-- Source material follows --
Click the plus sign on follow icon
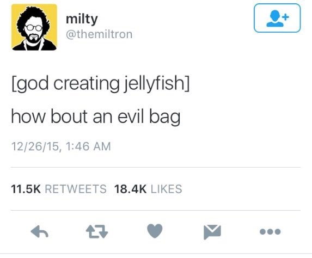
-- Source material concluded --
-- Source material follows --
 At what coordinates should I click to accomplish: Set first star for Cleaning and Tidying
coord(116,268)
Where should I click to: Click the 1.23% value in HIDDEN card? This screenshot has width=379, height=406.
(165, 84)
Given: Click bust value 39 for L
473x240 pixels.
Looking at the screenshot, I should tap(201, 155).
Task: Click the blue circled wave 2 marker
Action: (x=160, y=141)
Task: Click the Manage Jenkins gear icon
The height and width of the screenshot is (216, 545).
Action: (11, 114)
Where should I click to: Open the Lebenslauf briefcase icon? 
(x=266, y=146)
-- Source material concluded --
**Directions for this task:** Would you please copy exactly the part of the entries above that begins at the line containing "Given: Click bust value 39 for L" and ends at the line containing "Task: Click the Manage Jenkins gear icon", both lines included?

**Response:**
Given: Click bust value 39 for L
473x240 pixels.
Looking at the screenshot, I should tap(201, 155).
Task: Click the blue circled wave 2 marker
Action: (x=160, y=141)
Task: Click the Manage Jenkins gear icon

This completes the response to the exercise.